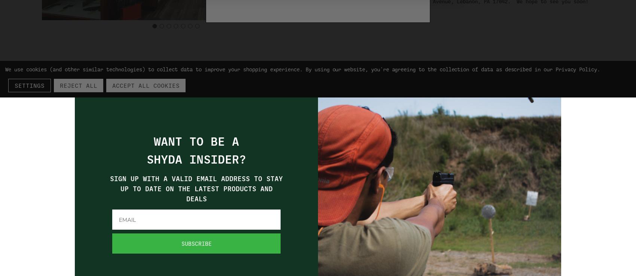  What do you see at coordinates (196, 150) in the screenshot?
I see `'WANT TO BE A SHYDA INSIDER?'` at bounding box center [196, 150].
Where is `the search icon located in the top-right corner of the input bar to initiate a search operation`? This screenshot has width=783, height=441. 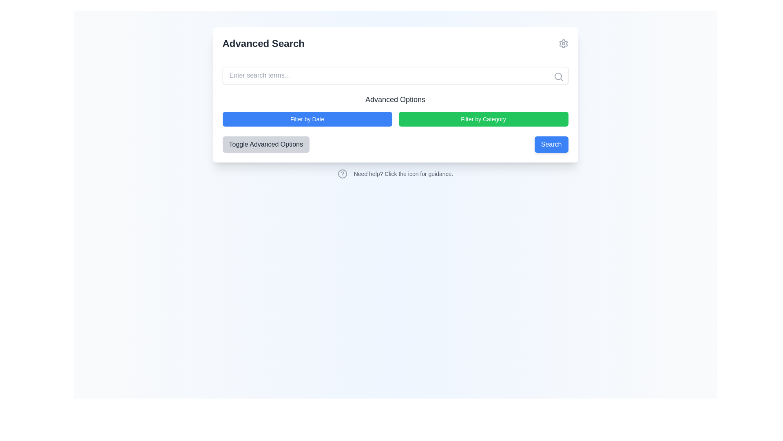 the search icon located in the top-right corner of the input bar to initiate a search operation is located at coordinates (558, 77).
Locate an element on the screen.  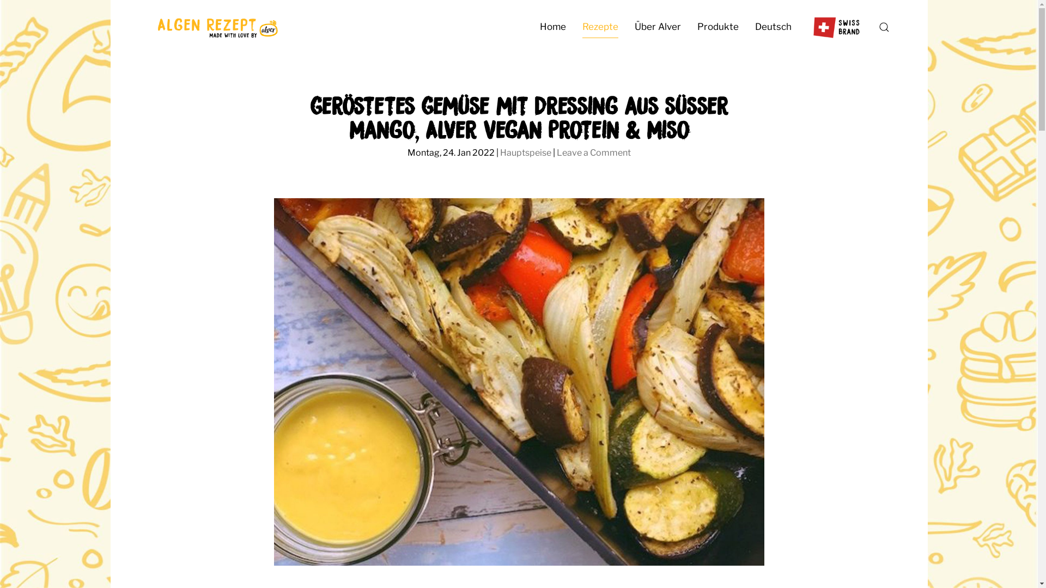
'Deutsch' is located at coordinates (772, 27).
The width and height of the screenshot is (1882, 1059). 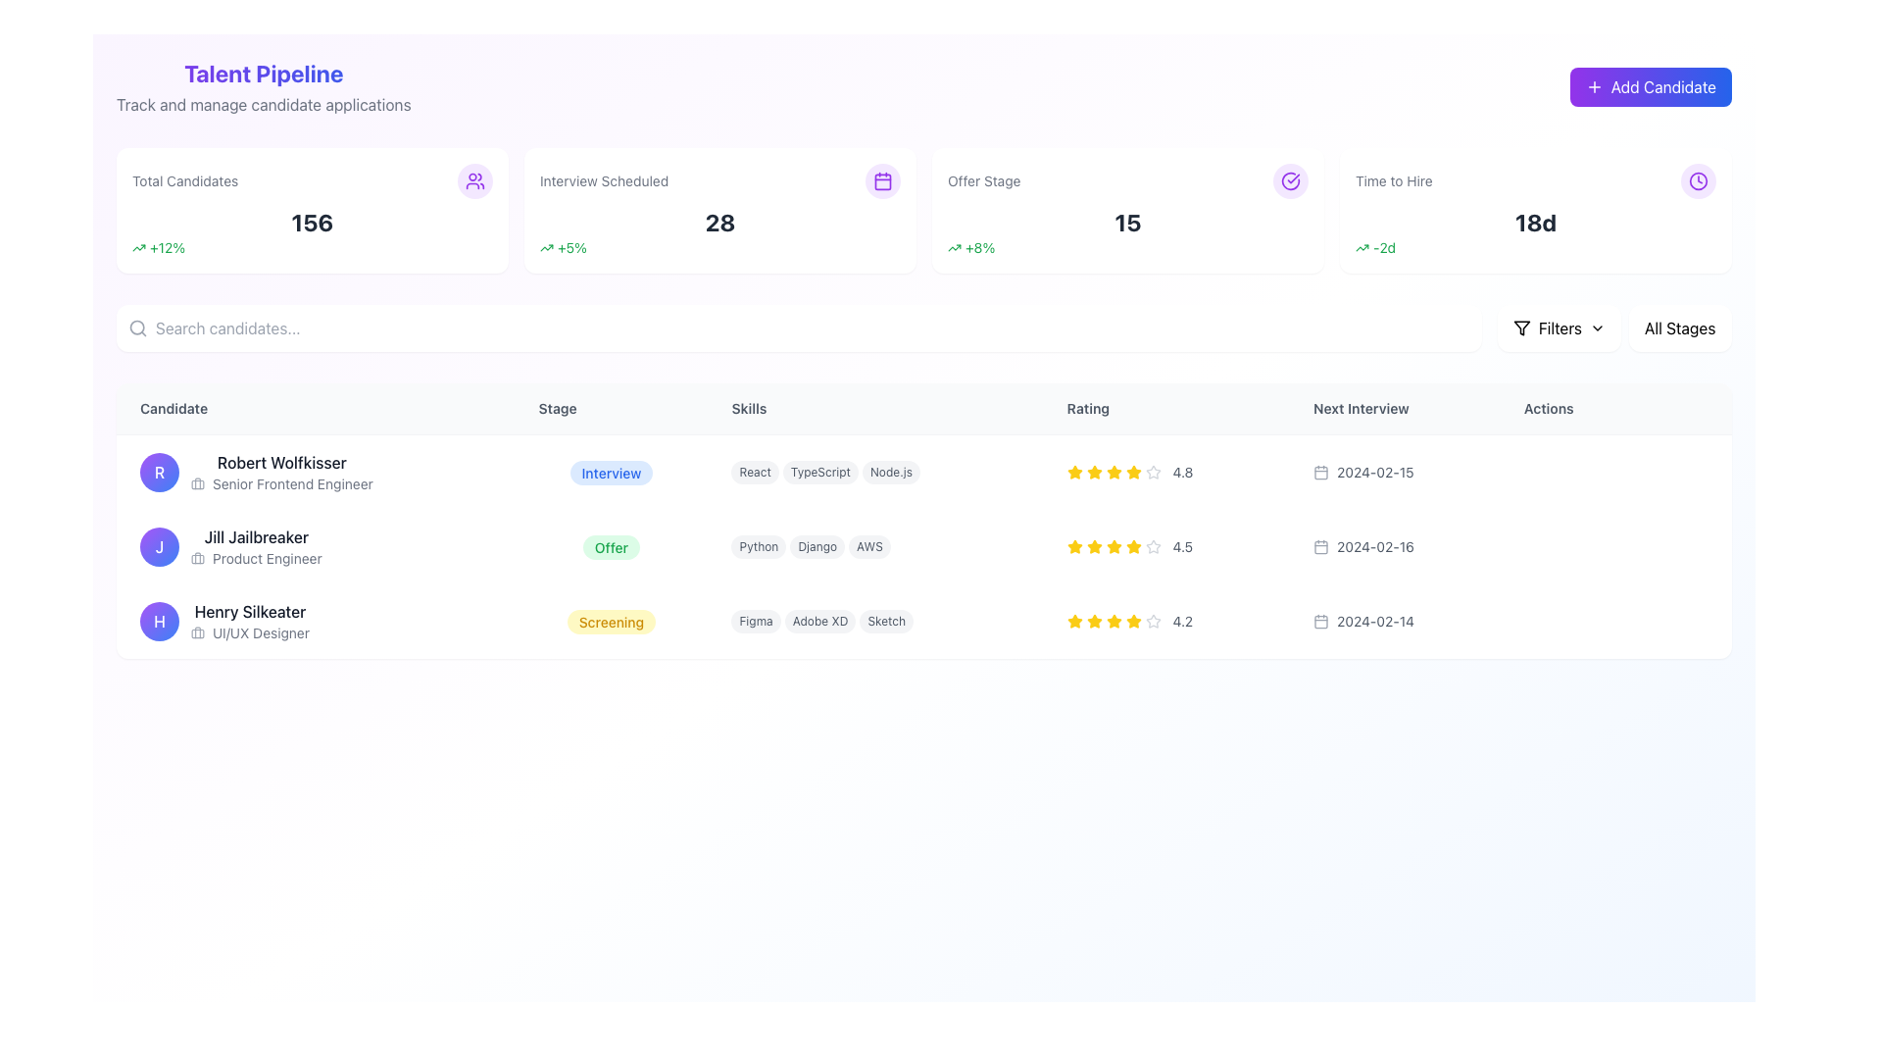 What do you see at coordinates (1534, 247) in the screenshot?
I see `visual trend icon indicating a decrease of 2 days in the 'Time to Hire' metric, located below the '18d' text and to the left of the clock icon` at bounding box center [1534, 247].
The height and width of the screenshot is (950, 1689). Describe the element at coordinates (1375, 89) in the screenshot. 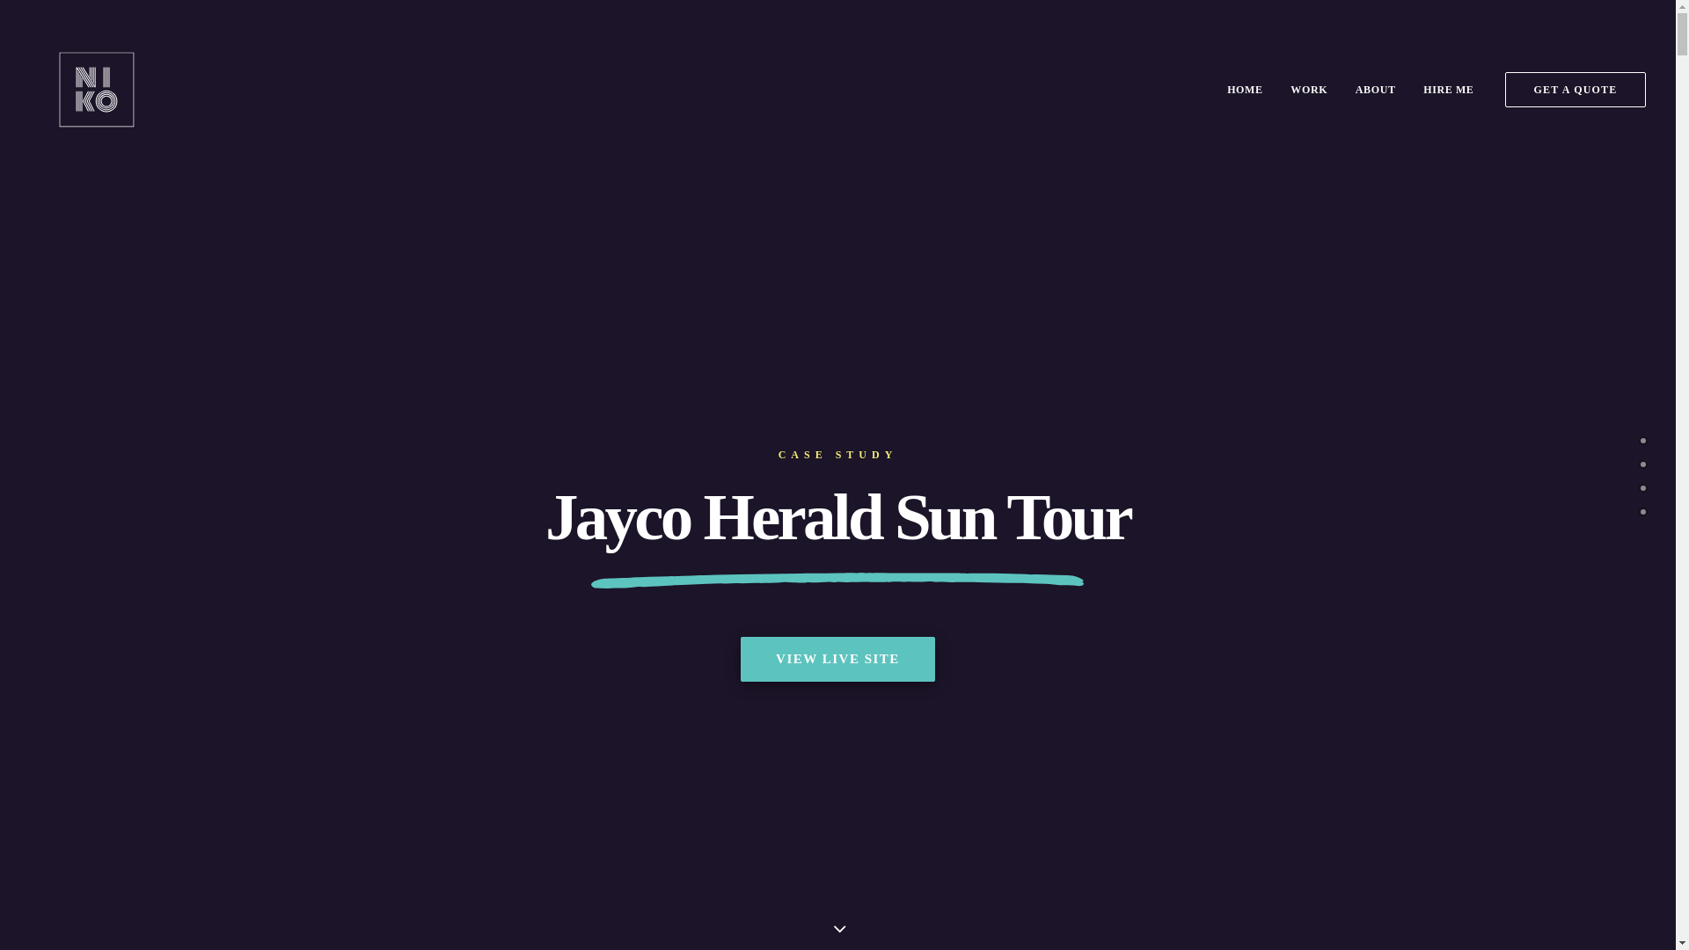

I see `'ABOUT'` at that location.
★ ★ ★ ★ ★ ★ ★
## TASK STATEMENT
Can you give the entries again from the line containing "The height and" through the end, changing "Describe" to "Identify" and keeping everything else the same, with the pictures left out?

## WRITTEN SOLUTION
The height and width of the screenshot is (950, 1689). Identify the element at coordinates (1375, 89) in the screenshot. 

I see `'ABOUT'` at that location.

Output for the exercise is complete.